DATA.
┏━━
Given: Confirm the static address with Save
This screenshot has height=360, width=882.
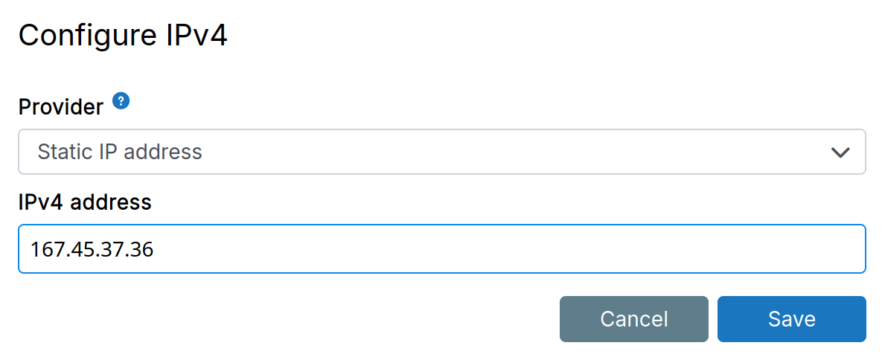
┗━━
┏━━
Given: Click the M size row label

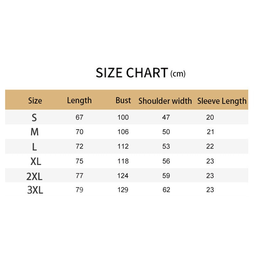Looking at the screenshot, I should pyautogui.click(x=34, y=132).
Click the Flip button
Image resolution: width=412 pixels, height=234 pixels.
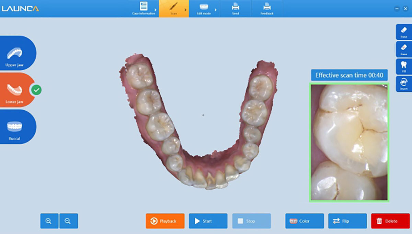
┗━━
WHAT NEEDS TO BE DONE. All lines in the data above from the one with "Given: Confirm the static address with Save" through the one with "This screenshot has height=360, width=882." must be repeated exactly, and no others.

WRITTEN REPLY.
Given: Confirm the static address with Save
This screenshot has height=360, width=882.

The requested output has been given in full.